• WHAT TO WORK ON:
Read through the records. Copy each line that has the word "Description".

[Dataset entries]
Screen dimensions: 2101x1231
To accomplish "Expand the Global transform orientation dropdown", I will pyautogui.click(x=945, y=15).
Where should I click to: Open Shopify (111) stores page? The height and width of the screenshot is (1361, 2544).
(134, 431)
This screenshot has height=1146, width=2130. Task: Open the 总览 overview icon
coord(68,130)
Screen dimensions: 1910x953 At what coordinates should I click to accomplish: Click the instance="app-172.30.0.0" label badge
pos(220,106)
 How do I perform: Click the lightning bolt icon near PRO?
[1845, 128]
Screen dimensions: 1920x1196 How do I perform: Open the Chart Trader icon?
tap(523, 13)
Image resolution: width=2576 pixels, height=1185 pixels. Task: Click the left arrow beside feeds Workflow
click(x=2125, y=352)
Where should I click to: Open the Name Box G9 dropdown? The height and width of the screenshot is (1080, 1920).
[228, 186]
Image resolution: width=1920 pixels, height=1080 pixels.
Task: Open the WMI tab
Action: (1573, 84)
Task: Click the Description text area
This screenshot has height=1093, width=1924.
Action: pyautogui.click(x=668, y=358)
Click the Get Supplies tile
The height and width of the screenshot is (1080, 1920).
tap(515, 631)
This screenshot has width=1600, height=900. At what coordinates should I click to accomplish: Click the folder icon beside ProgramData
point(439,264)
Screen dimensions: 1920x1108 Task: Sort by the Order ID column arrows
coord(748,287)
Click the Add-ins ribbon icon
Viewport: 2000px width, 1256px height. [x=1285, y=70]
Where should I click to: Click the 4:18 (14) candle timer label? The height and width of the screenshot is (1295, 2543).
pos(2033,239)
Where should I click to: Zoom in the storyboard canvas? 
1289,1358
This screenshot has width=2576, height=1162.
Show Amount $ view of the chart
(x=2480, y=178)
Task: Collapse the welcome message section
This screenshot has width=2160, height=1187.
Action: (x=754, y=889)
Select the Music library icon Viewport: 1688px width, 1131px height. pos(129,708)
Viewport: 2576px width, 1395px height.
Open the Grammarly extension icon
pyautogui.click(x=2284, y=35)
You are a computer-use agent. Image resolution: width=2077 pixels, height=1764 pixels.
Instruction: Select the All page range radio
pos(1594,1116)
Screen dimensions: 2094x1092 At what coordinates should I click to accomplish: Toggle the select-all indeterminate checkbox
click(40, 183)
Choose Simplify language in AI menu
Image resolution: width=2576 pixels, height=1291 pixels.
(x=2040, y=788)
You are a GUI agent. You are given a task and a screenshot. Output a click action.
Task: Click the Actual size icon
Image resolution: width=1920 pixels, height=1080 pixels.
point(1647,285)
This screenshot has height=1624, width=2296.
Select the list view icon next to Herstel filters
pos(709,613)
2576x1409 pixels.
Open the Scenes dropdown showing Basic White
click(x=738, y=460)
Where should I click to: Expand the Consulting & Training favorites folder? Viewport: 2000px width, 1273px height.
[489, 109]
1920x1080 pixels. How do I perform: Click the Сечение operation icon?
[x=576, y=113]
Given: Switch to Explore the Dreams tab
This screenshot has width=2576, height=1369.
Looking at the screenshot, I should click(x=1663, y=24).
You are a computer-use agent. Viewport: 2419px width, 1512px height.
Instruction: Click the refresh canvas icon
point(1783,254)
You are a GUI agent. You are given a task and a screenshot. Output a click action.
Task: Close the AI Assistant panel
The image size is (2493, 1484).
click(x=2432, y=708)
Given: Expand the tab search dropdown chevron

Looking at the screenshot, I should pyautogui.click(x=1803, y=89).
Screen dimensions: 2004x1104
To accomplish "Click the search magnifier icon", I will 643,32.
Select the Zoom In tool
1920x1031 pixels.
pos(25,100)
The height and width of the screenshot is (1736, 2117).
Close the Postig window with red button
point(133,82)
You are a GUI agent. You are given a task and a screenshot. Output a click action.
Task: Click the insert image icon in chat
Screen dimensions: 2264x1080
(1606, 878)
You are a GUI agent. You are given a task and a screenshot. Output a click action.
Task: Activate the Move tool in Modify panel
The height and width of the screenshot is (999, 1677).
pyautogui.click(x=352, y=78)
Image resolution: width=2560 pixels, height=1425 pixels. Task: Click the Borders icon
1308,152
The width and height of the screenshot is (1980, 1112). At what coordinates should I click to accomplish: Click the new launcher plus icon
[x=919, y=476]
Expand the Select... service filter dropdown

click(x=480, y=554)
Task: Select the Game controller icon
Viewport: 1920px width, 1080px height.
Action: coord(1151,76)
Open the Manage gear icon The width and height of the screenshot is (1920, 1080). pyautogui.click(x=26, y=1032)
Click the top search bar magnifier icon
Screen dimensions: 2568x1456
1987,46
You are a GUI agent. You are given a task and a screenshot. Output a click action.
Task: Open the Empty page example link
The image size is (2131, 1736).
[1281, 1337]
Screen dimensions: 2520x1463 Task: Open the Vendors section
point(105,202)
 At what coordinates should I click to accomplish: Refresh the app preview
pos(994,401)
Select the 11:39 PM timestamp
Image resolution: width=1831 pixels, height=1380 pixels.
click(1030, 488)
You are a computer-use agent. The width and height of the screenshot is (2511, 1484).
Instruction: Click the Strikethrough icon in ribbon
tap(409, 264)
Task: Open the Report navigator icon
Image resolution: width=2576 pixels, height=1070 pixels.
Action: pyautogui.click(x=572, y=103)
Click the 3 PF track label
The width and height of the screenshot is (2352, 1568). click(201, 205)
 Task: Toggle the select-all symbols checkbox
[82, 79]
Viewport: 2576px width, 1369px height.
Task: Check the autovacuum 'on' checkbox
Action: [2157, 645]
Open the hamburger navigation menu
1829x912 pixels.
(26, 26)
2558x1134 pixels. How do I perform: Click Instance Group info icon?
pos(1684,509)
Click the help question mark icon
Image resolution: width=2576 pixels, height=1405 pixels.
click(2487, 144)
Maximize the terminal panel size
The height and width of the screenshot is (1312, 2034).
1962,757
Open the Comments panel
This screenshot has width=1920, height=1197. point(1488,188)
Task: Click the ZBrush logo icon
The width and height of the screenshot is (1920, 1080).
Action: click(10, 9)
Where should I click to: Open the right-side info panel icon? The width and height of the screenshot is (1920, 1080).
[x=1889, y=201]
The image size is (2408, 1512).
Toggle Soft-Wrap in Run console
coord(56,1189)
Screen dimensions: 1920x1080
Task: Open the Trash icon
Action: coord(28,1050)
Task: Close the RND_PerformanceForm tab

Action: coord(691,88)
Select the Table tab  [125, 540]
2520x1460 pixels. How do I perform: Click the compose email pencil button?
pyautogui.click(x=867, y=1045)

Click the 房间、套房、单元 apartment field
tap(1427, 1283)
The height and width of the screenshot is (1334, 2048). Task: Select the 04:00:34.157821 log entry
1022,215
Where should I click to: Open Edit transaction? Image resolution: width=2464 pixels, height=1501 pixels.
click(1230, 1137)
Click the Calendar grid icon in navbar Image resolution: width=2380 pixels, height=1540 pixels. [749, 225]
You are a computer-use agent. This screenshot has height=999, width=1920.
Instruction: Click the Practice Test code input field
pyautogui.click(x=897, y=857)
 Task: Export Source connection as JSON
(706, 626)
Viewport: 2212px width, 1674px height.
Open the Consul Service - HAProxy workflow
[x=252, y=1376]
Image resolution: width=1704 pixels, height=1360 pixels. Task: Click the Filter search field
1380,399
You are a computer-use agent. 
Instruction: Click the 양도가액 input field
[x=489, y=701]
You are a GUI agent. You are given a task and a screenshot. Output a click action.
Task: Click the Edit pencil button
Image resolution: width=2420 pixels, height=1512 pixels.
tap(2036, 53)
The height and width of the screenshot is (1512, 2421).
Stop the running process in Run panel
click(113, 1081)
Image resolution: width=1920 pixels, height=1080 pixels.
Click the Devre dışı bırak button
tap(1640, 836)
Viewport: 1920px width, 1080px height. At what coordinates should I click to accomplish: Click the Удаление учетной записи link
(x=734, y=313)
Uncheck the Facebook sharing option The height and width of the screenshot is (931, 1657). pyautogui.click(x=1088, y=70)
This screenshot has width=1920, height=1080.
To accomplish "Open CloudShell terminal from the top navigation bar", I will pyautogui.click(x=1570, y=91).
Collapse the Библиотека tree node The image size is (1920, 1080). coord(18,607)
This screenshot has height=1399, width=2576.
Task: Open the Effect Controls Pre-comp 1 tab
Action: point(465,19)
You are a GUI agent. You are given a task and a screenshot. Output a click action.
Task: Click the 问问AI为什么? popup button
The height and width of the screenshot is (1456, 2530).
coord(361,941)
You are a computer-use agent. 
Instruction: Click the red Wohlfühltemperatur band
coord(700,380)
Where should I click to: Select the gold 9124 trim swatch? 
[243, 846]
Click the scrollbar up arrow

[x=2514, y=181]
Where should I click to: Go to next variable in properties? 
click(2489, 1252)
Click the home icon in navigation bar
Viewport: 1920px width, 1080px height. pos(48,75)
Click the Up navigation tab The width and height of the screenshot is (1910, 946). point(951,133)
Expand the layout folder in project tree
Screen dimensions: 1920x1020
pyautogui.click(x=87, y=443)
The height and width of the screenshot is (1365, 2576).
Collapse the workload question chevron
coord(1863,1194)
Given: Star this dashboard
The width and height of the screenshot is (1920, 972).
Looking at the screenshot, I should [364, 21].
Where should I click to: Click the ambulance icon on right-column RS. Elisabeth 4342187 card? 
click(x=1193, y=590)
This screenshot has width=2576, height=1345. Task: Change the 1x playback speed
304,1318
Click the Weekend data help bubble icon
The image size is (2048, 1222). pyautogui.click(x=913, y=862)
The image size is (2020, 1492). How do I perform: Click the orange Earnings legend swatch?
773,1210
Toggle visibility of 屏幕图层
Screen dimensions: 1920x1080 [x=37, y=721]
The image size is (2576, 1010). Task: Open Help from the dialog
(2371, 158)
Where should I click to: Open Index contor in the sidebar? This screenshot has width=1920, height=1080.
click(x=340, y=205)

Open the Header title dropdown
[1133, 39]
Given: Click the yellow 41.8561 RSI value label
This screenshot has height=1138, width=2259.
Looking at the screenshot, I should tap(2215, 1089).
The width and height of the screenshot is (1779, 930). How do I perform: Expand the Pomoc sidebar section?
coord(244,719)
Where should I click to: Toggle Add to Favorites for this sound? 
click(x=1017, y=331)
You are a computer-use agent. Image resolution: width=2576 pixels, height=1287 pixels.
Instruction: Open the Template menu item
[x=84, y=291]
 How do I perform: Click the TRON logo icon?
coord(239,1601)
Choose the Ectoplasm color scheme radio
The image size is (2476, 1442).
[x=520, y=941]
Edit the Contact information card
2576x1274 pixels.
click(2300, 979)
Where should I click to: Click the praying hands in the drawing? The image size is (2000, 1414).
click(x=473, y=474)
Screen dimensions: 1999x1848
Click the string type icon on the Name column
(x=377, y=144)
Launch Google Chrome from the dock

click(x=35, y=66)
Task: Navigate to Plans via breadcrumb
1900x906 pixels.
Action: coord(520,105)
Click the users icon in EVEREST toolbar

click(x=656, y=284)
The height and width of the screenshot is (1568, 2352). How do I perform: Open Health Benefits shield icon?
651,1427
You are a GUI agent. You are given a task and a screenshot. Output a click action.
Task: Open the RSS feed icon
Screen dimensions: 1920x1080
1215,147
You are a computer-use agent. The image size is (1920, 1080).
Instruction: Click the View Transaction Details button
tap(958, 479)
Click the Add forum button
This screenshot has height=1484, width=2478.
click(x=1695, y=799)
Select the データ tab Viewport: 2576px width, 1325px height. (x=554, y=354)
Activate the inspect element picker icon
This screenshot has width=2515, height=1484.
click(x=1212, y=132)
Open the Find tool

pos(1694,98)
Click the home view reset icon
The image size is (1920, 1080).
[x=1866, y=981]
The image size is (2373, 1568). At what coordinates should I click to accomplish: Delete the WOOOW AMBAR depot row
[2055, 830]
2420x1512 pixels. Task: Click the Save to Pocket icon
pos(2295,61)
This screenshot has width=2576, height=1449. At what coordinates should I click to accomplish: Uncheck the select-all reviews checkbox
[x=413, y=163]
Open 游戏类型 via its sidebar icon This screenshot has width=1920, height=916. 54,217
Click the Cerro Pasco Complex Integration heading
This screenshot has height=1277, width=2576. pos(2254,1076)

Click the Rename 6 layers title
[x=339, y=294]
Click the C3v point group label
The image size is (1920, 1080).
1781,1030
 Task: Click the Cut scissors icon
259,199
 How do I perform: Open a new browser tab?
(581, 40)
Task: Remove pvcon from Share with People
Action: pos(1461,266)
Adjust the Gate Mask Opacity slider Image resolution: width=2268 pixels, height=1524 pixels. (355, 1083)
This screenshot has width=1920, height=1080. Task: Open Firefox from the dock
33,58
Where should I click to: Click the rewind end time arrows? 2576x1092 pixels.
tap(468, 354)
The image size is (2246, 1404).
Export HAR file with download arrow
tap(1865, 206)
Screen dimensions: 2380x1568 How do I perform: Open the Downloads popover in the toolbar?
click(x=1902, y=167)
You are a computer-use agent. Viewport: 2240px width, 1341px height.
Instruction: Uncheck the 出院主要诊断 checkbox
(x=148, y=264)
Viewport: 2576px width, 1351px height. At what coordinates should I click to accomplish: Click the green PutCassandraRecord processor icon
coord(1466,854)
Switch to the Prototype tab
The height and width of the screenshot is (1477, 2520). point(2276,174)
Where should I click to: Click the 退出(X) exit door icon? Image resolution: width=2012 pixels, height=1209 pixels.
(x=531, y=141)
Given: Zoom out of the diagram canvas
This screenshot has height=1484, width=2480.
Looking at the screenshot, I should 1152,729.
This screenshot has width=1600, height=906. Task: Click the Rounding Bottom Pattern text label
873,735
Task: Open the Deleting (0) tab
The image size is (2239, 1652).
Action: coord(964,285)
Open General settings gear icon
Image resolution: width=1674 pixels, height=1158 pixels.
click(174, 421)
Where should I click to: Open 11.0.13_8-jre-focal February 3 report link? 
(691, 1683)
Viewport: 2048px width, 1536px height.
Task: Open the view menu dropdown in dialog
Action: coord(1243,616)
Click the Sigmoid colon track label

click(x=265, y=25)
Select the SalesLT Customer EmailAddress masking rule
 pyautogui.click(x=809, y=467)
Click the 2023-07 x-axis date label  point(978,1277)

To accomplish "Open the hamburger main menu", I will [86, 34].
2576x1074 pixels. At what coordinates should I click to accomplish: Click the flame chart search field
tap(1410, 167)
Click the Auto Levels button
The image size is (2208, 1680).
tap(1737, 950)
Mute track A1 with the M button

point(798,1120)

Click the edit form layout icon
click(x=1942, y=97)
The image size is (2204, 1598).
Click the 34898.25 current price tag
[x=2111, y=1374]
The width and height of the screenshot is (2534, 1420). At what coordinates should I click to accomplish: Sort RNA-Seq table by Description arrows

• TASK RESULT:
Task: Click the Description text area
The width and height of the screenshot is (2534, 1420). At what coordinates should I click to accomplish: Sort RNA-Seq table by Description arrows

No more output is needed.